This is sort of homework so I'm not really looking for an answer, just pointers.
I have a dataset with 2,871 sample points from an aerial photograph in a GIS. Each random point was scored as being in forest (tree = 1) or not (tree = 0). Using a digital elevation model (DEM) that gave the height to the nearest meter (Elevation.m) one other variable was derived. The other variable was a factor variable describing if the sample point was more or less east facing (E.vs.W. = east) or west facing (E.vs.W. = west).

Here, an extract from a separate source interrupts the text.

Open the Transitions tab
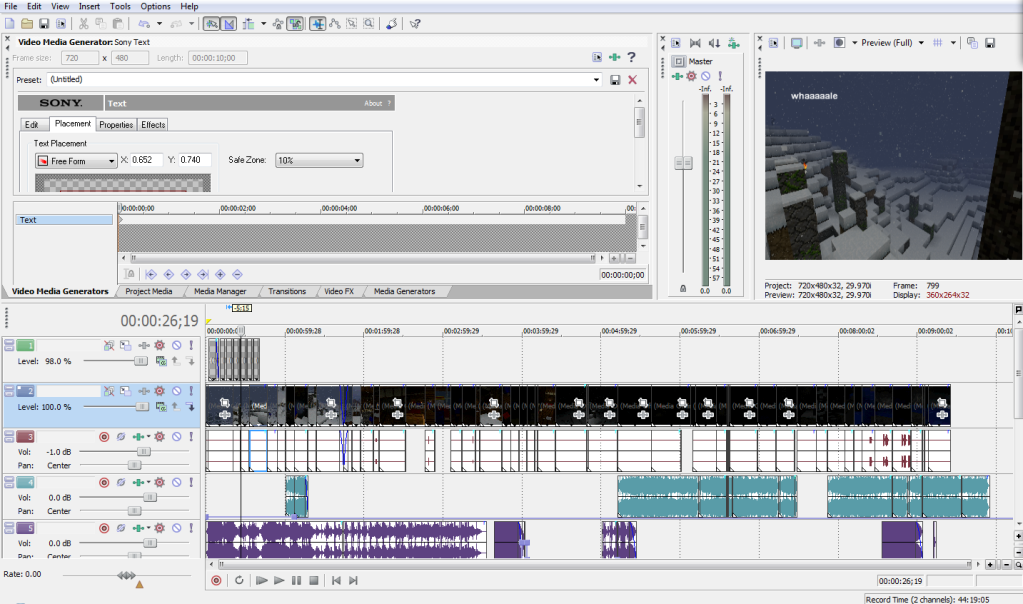 [288, 292]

E.vs.W,Elevation.m,tree west,7.896944379,1 west,6.897992018,1 west,-7.314651138,1 west,-10.88583519,1 west,128.6587367,1 west,102.8423517,1 west,205.0537347,1 west,169.6836871,1 west,201.2179048,1 west,210.6947441,1 ...
I'm to "explore the variables and their interactions to predict the presence of a tree. Find the best model while showing how it compares to the other models using ΔAIC."
This is what I have:
dat <- read.csv("Data/treeData.csv") head(dat) str(dat) mod1 <- lm(Elevation.m~tree, data=dat) mod2 <- lm(Elevation.m~E.vs.W, data=dat) AIC(mod1,mod2) plot(Elevation.m~E.vs.W, data=dat)
I guess I'm not sure how to pick the "best model". Am I approaching this correctly?